Problem - Working from the entries that follow, transcribe exactly and only the lines from the one with "Task: Select Αναφορά Συμβάντος menu tab" through the last, pictures excluded.

The records -

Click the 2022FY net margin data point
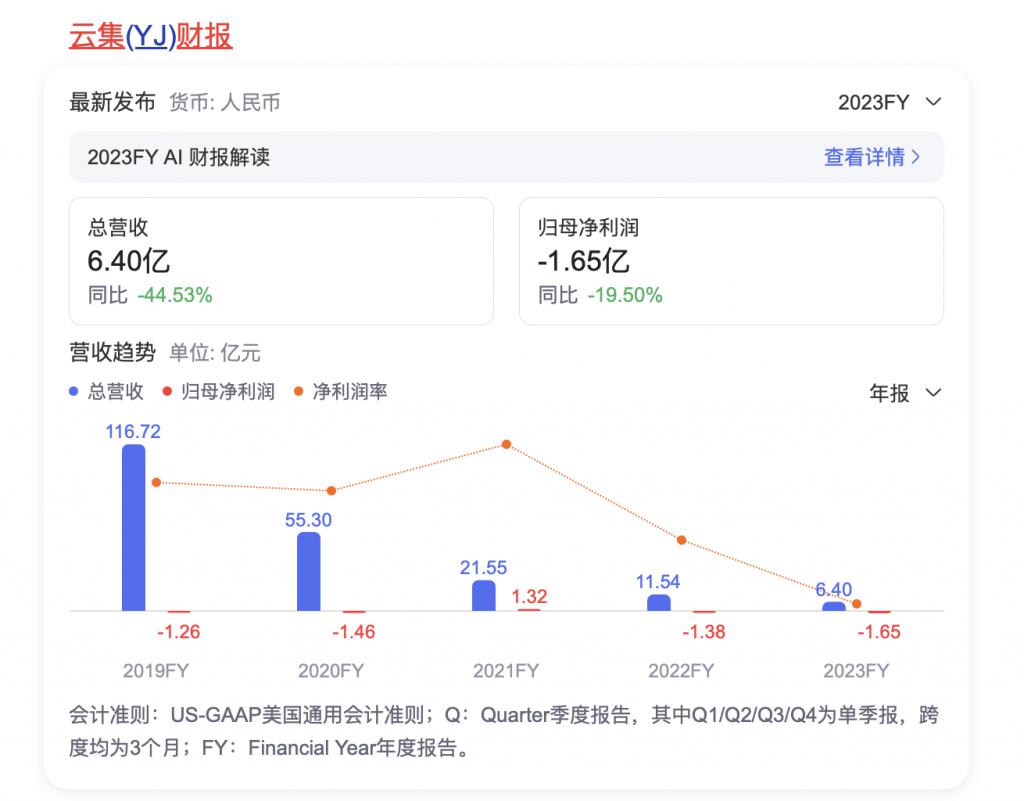This screenshot has height=801, width=1024. point(681,540)
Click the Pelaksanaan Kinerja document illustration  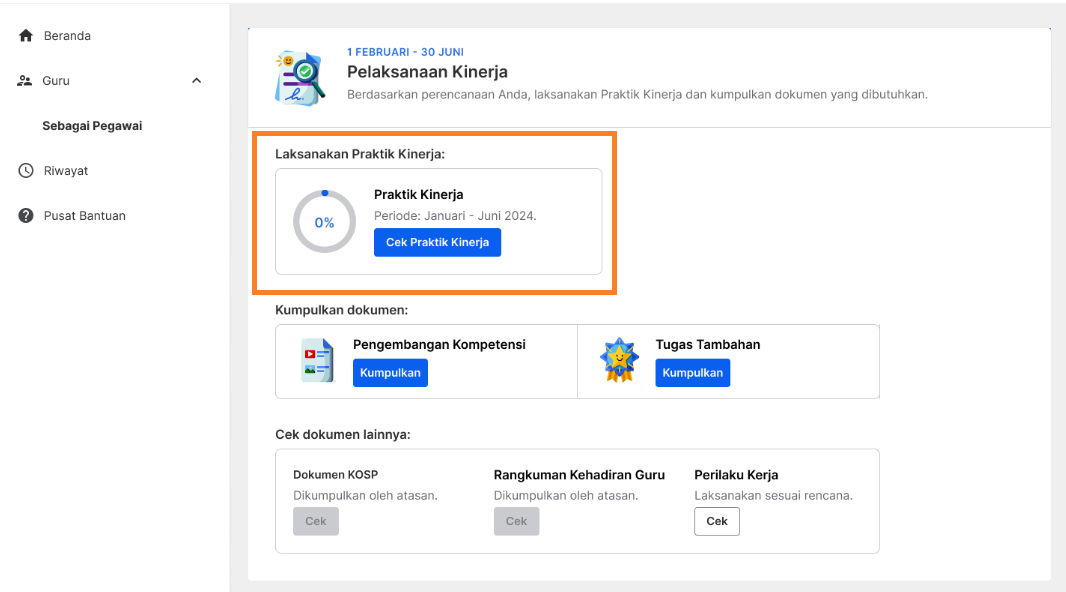pos(300,77)
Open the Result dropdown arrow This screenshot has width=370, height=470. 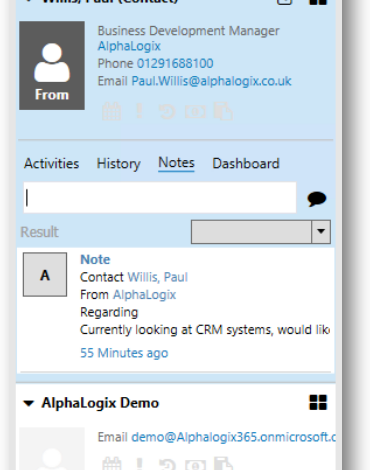click(321, 232)
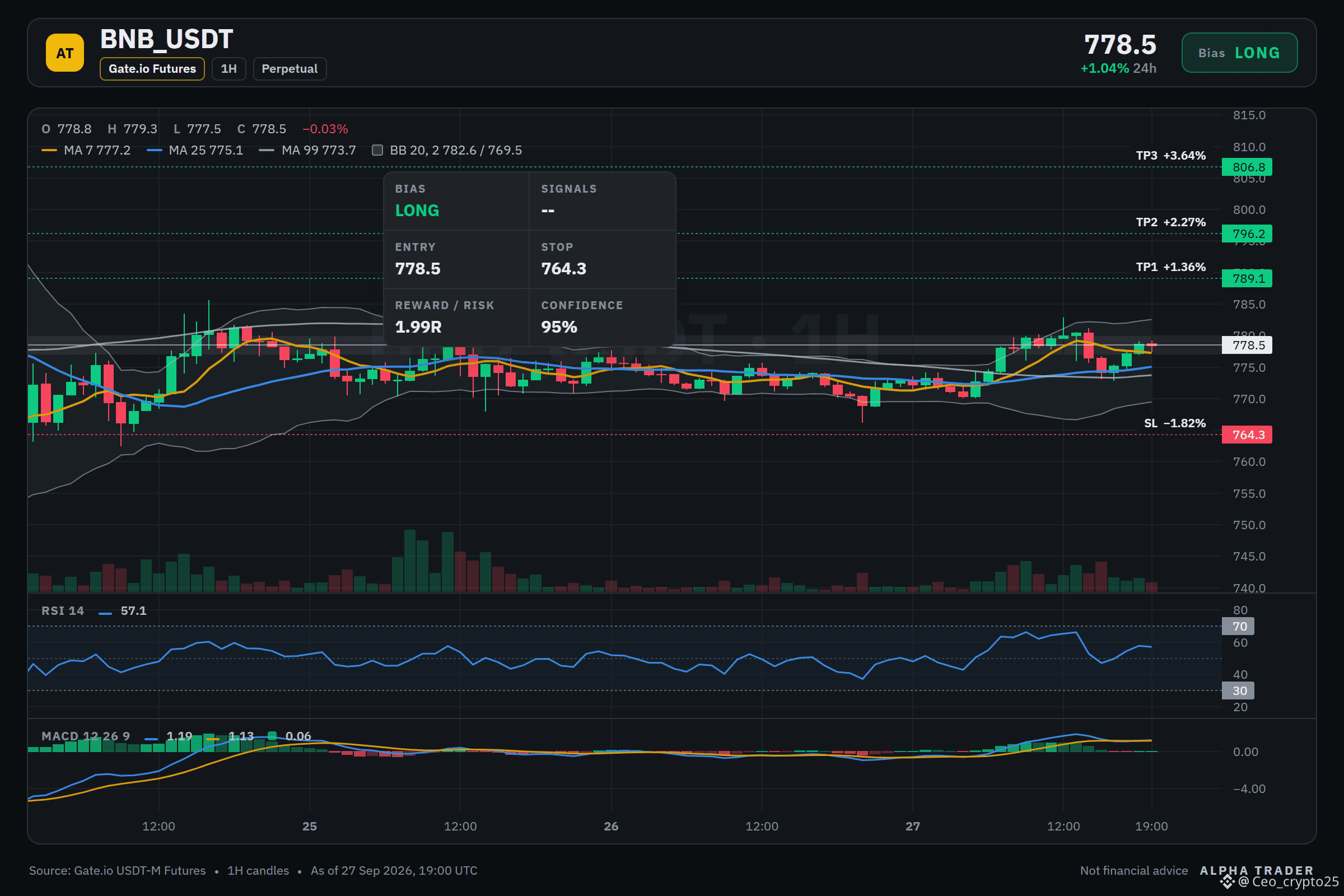
Task: Click the TP1 789.1 price label
Action: (1247, 278)
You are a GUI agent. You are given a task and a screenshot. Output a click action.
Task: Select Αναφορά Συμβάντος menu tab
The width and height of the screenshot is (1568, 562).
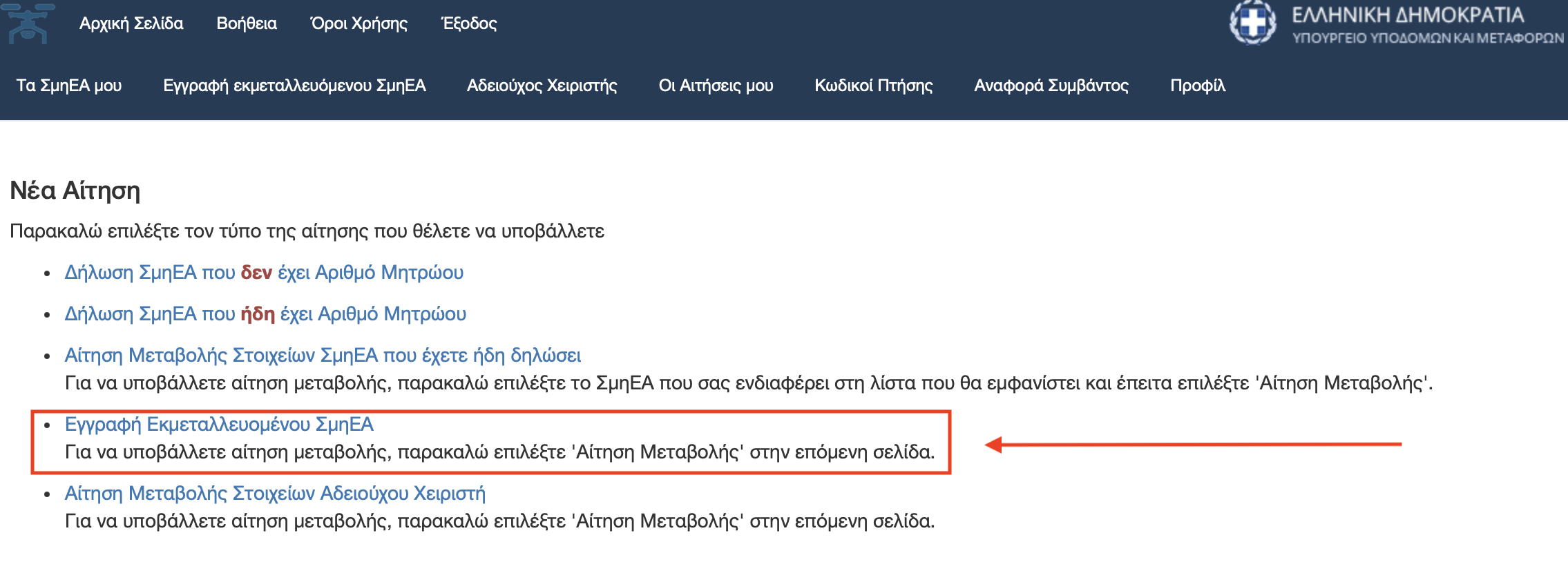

Task result -
Task: Select Αναφορά Συμβάντος menu tab
The width and height of the screenshot is (1568, 562).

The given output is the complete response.